Exercise brief: Every entry below should appear in the answer exactly as written, apart from the pictures.

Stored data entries
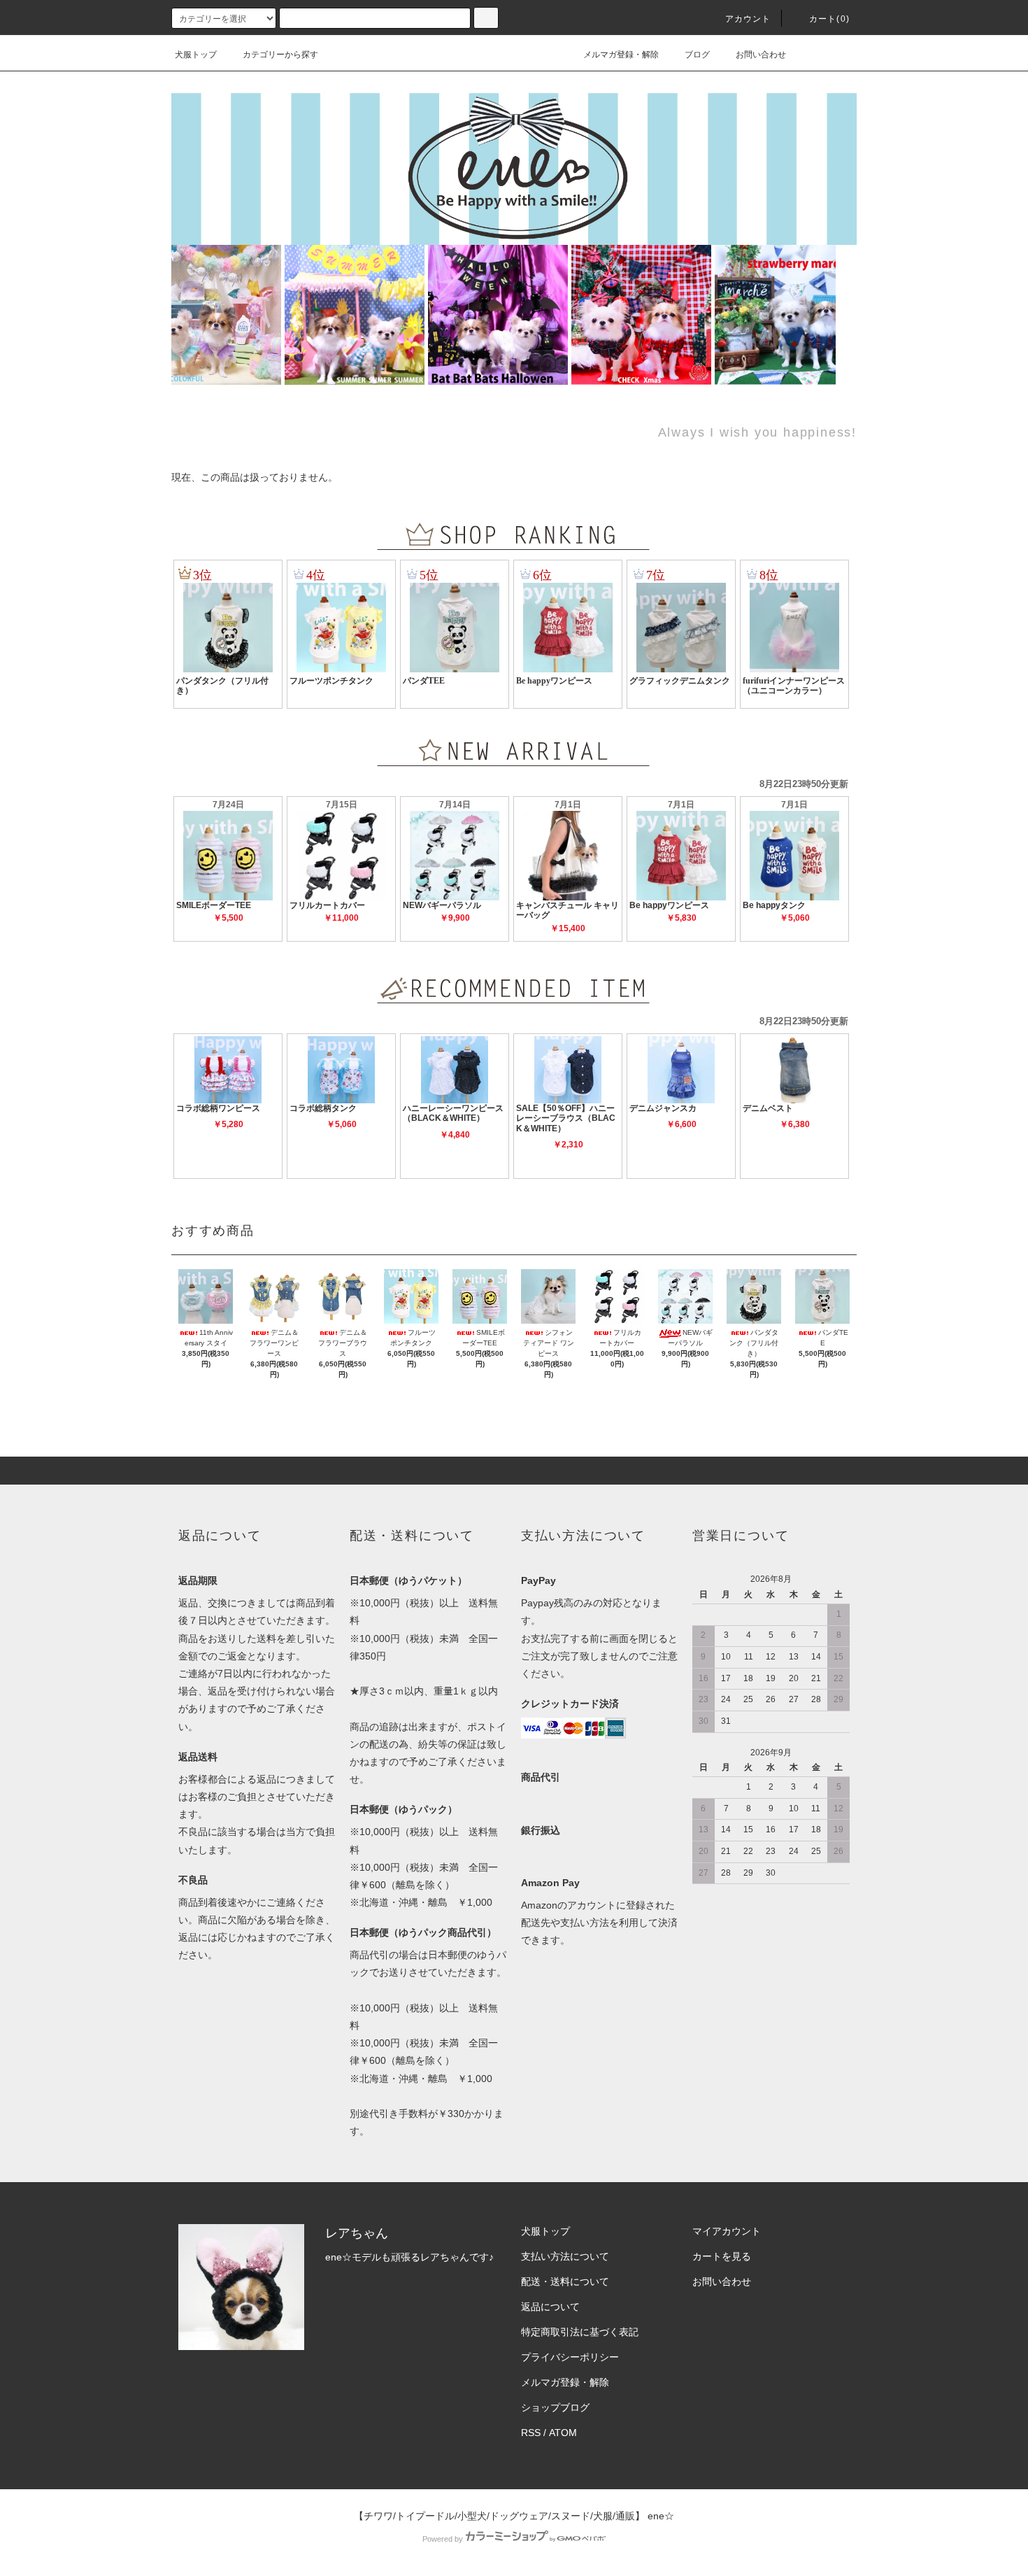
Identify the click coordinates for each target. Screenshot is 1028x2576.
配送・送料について (565, 2281)
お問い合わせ (761, 54)
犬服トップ (196, 54)
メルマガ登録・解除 (621, 54)
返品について (550, 2306)
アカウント (748, 19)
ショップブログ (555, 2407)
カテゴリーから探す (280, 54)
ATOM (563, 2432)
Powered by (442, 2539)
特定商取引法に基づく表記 (579, 2331)
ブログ (697, 54)
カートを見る (721, 2256)
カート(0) (829, 19)
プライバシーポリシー (570, 2357)
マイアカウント (726, 2231)
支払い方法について (565, 2256)
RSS (531, 2432)
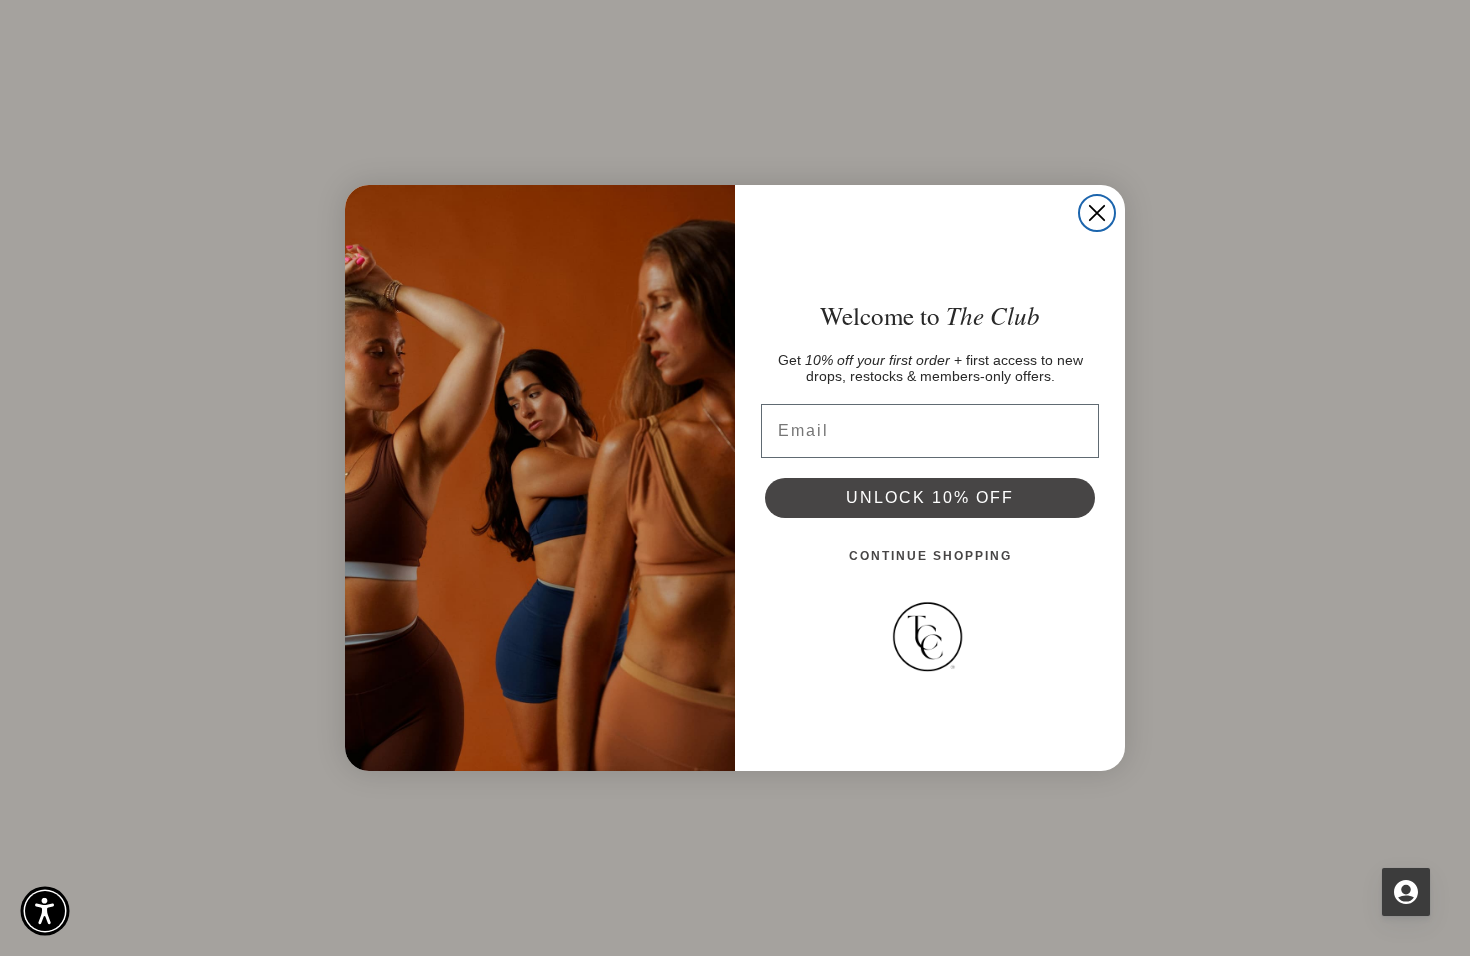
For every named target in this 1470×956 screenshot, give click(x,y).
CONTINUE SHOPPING (930, 556)
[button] (45, 911)
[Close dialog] (1097, 213)
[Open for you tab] (1406, 892)
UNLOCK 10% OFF (930, 497)
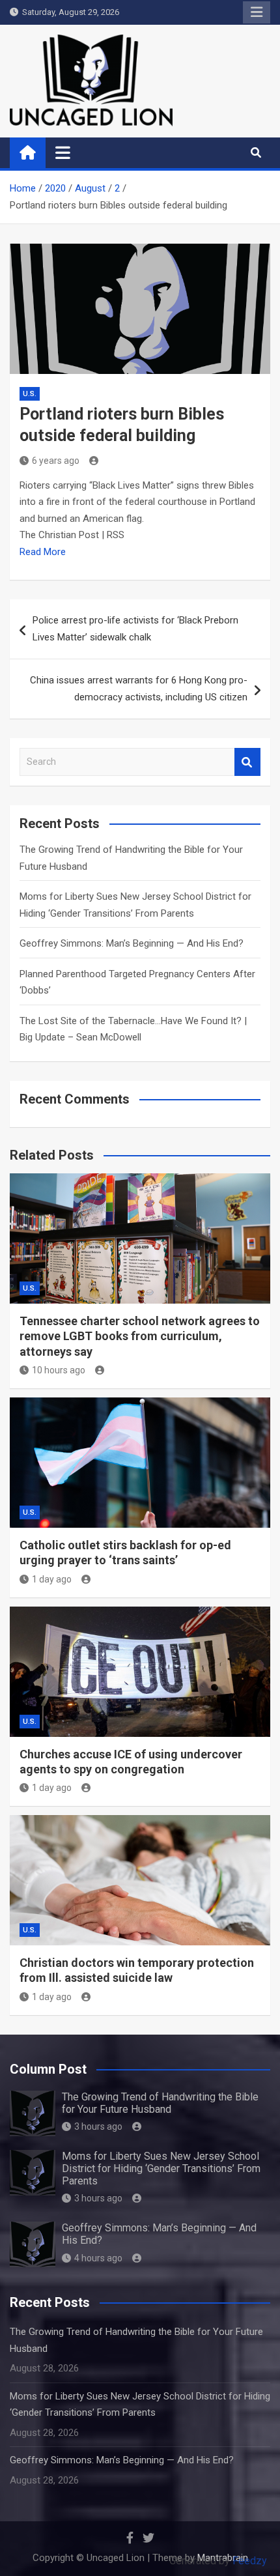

Answer area:
Identify the click coordinates for each target. Screenshot is 1028x2576.
配送・送料について (565, 2281)
お問い合わせ (761, 54)
犬服トップ (196, 54)
メルマガ登録・解除 (621, 54)
返品について (550, 2306)
アカウント (748, 19)
ショップブログ (555, 2407)
カテゴリーから探す (280, 54)
ATOM (563, 2432)
Powered by (442, 2539)
特定商取引法に基づく表記 (579, 2331)
ブログ (697, 54)
カートを見る (721, 2256)
カート(0) (829, 19)
プライバシーポリシー (570, 2357)
マイアカウント (726, 2231)
支払い方法について (565, 2256)
RSS (531, 2432)
For every named target in this 1470×956 screenshot, give click(x,y).
CONTINUE SHOPPING (930, 556)
[button] (45, 911)
[Close dialog] (1097, 213)
[Open for you tab] (1406, 892)
UNLOCK 10% OFF (930, 497)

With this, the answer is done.